What’s A PHO? 9 Things You Probably Don’t Know About Trans Fats

Fats are a critical component of the diet, ranging from basic biological functions in metabolism maintenance as well as supporting glowing skin and shiny hair. Recently, partially hydrogenated oils (PHOs) have been the topic of much scientific and regulatory discussion, leading to a variety of news articles and media coverage. So why have PHOs garnered so much attention? Use this handy Q&A to help guide discussion on this “fat”tastic topic.

Let’s first start with the basics: what are dietary fats?

There are two types of dietary fats—saturated and unsaturated, which depend on the amount of hydrogen atoms that surround the fatty acid structure. This is called “saturation.”

Saturated fatty acids are "saturated" with hydrogens and are typically solid. Unsaturated fatty acids are not "saturated" with hydrogens and are typically liquid.

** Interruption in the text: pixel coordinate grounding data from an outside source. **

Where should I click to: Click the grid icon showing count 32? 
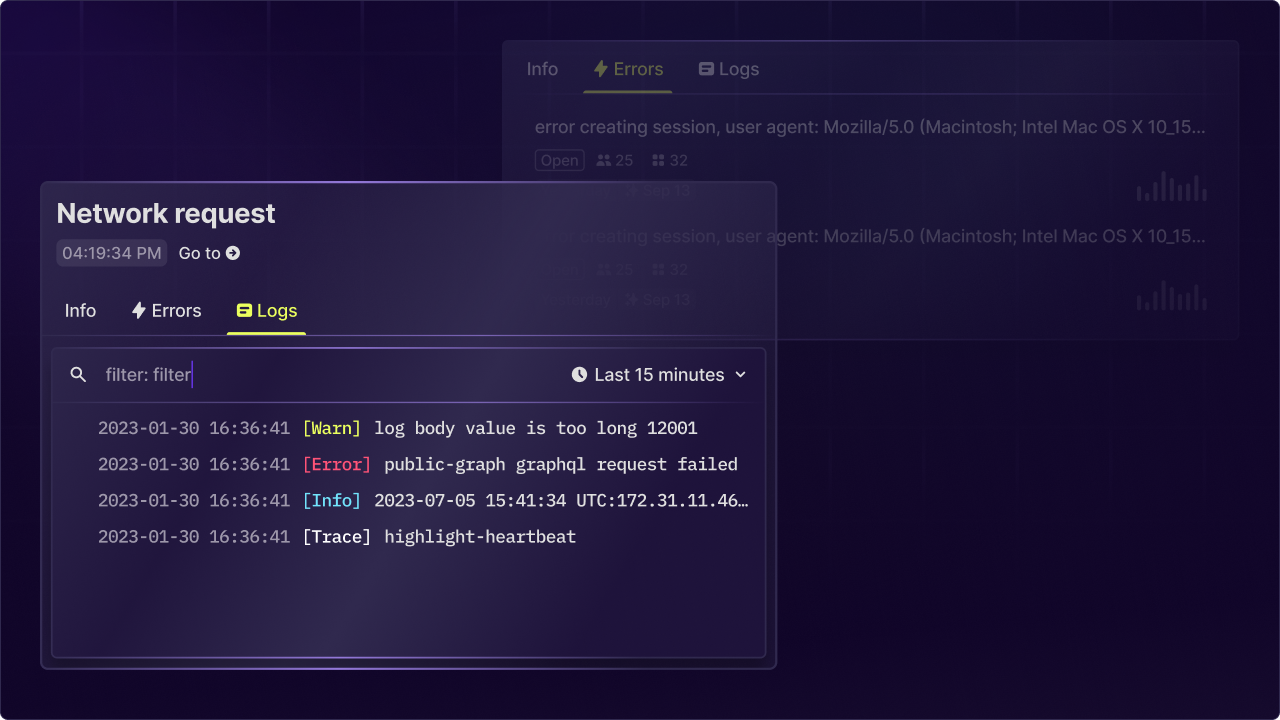click(658, 160)
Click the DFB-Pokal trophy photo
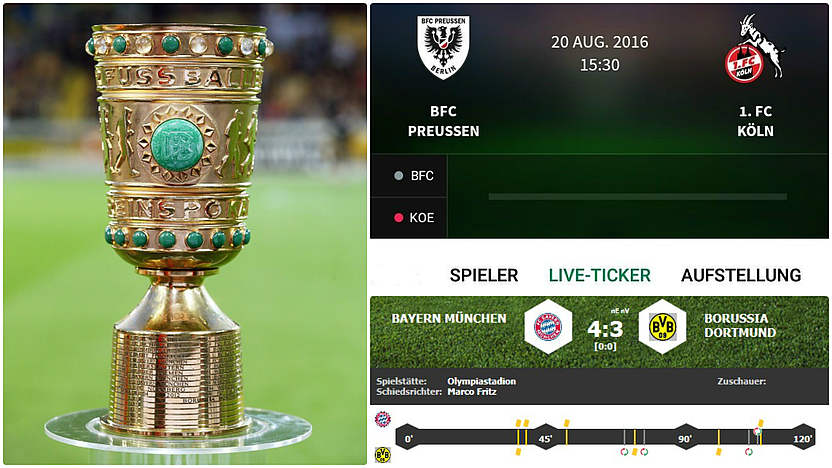 185,234
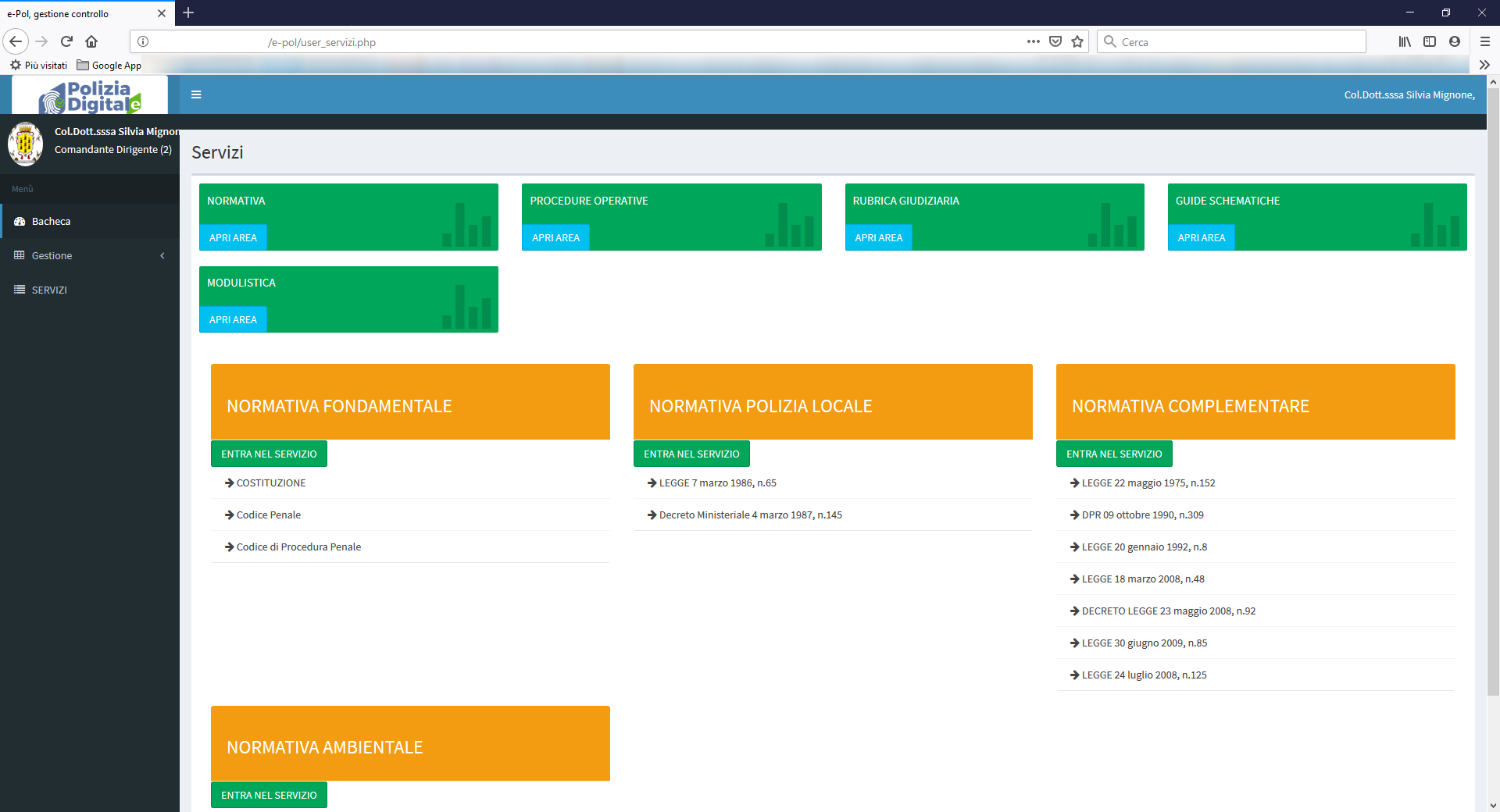This screenshot has height=812, width=1500.
Task: Save page to Pocket icon
Action: [x=1055, y=41]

So, what exactly is a trans fat?

Trans fats are technically unsaturated, yet when formed, have characteristics more similar to saturated fats.

Trans fats are formed by adding hydrogen to unsaturated fats through a process called hydrogenation. The result is oils becoming more solid and stable at room temperature.

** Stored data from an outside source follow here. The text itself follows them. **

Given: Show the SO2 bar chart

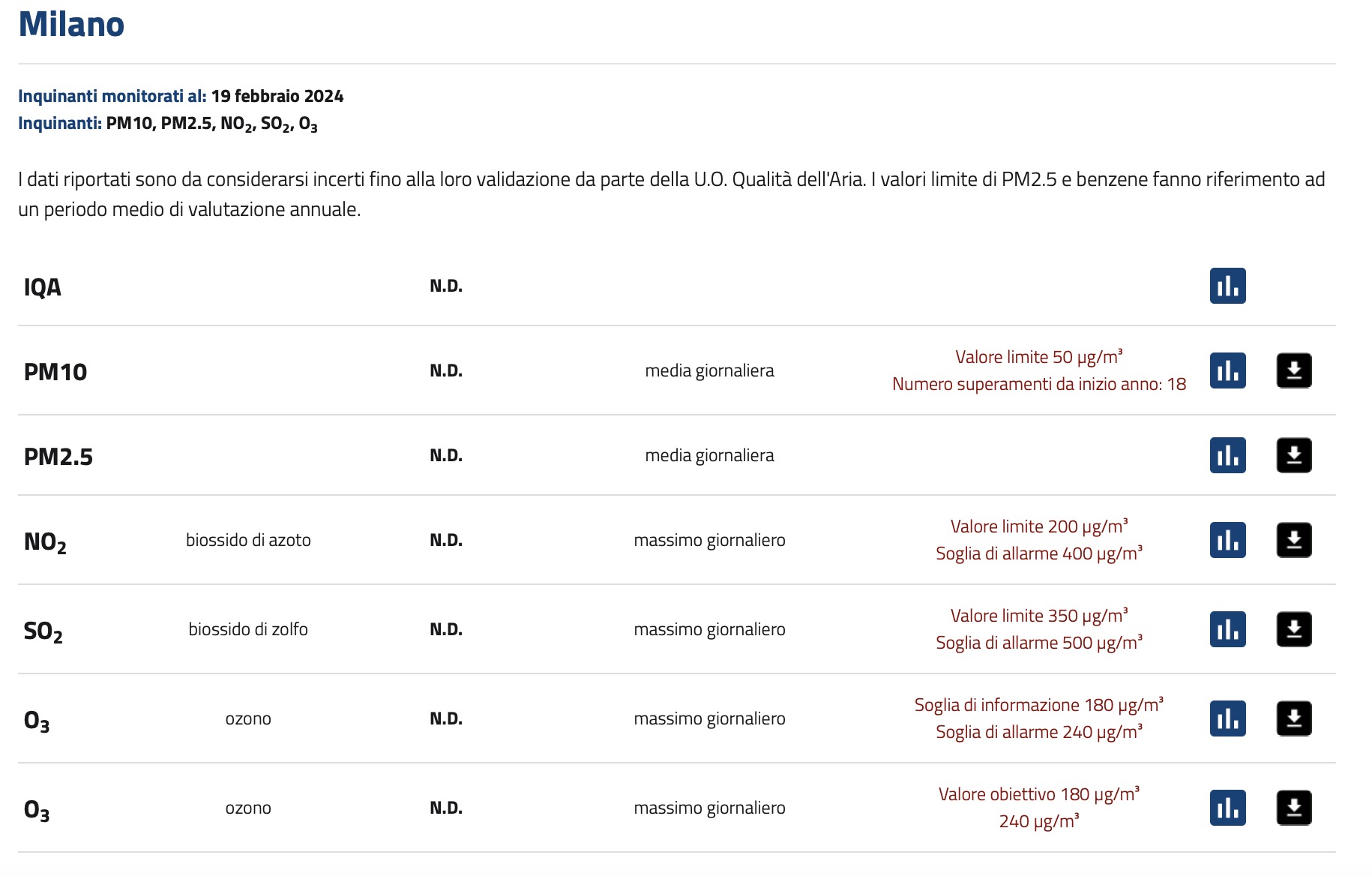Looking at the screenshot, I should [x=1227, y=629].
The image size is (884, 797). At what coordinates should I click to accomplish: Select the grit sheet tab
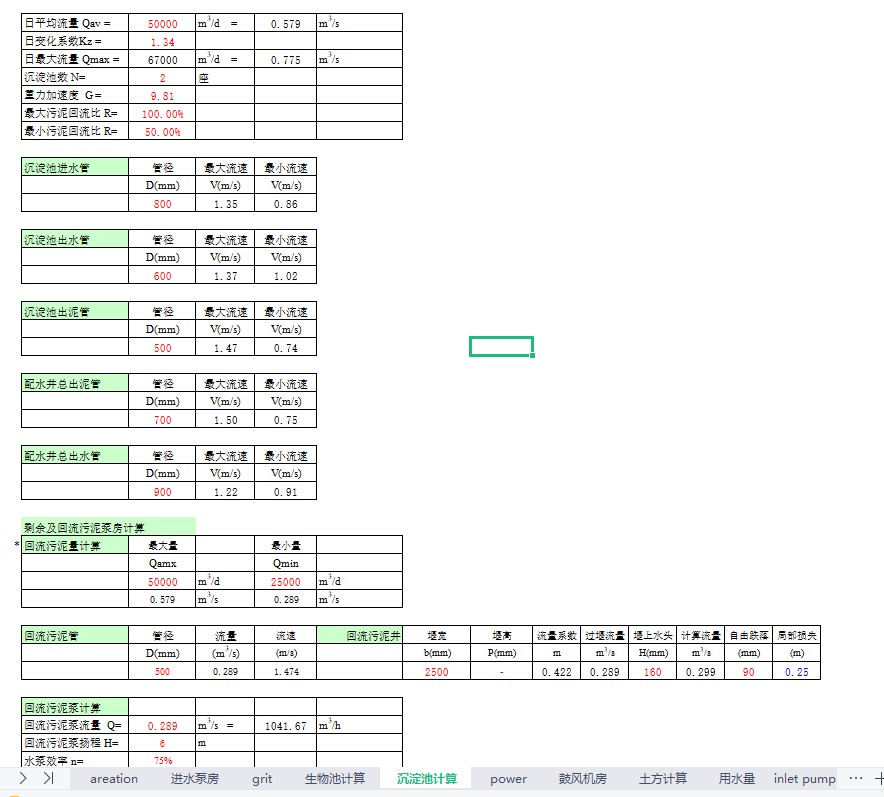[261, 778]
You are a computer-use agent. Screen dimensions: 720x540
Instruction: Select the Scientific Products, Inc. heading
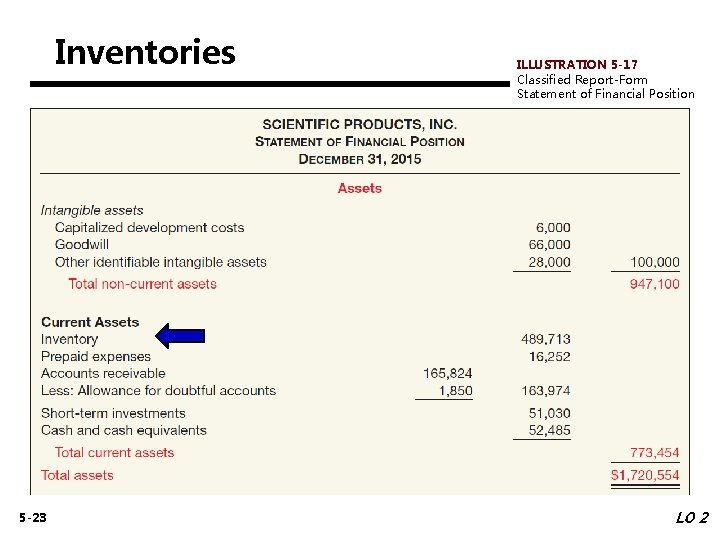pyautogui.click(x=360, y=124)
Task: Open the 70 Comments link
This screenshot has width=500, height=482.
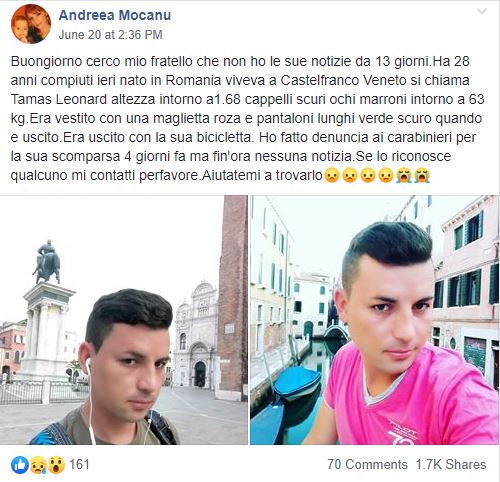Action: [367, 464]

As an example, hydrogenating vegetable oil to make stick margarine is a process that increases the stability of fats. Therefore, the shelf life is increased.

What are some common sources of trans fats?

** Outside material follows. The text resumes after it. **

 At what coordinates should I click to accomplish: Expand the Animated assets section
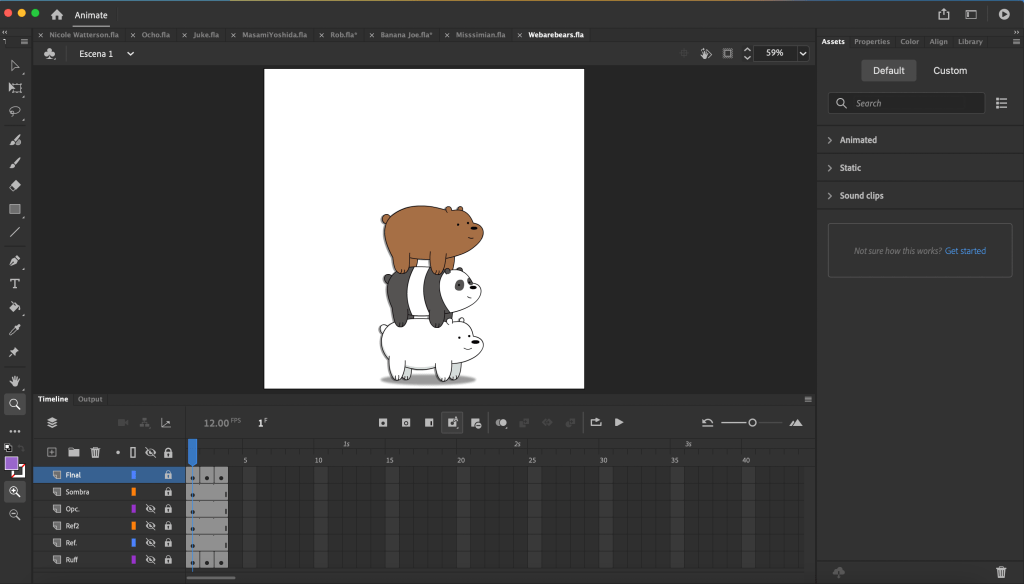point(858,140)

Trans fat found in our diet comes from two sources—foods from ruminant animals (such as sheep, goats, and cows) and some fats and oils used as ingredients in certain packaged foods.

Backup, I am confused…what is the difference between trans fats and partially hydrogenated oils (PHOs)?

While often used interchangeably, PHOs are a type of trans fat. PHOs are created by heating oil in the presence of hydrogen. PHOs are the largest source of trans fats in the diet.

I have heard a bunch about trans fats and PHOs in the news. What is this referencing?

In 2006, the FDA required labeling of trans fats on the Nutrition Facts panel.

In 2013, the FDA issued a Federal Register notice with a preliminary determination that PHOs would no longer be generally recognized as safe (GRAS).

Recently, in 2015, the FDA issued a final determination that trans fats are not GRAS and set a compliance date of three years to allow for reformulation or petitioning for specific use.

Can you walk me through the timeline of PHOs and trans fats?

PHOs were originally developed and patented in the 1900s as a more affordable replacement for animal fats due to shortage of butterfat at the time. Widespread use of PHOs began in the 1950s.

Increased use in the 1970s-1980s due to health consequences of saturated fats. Many were looking for alternative to saturated fat.

Additionally, PHOs extended shelf-life, enhanced texture, firmness/spreadability, flakiness, creaminess, and crispiness.

How has trans fat consumption changed over time?

In the 1980s, intake in the US was around 8 grams/day.

In the 1990s, intake in the US was around 5.3 grams/day.

In the 2000s, intake in the US was around 4.6 grams/day.

By 2012, intake in the US was around 1.3 grams/day.

What will be the replacement for PHOs?

Palm oils are one replacement and are derived from tropical palms, are highly saturated, and enhance texture of products.

Interesterified (IE) oils are another replacement, which change the structure of the oil (i.e. inserting saturated fatty acids into vegetable oils) for enhanced stability.

Should I be worried about fully hydrogenated oils?

Nope, interestingly fully hydrogenated oils do not have the same negative health effects as PHOs. Fully hydrogenated oils become saturated fats, such as stearic acid, but contain no trans fat.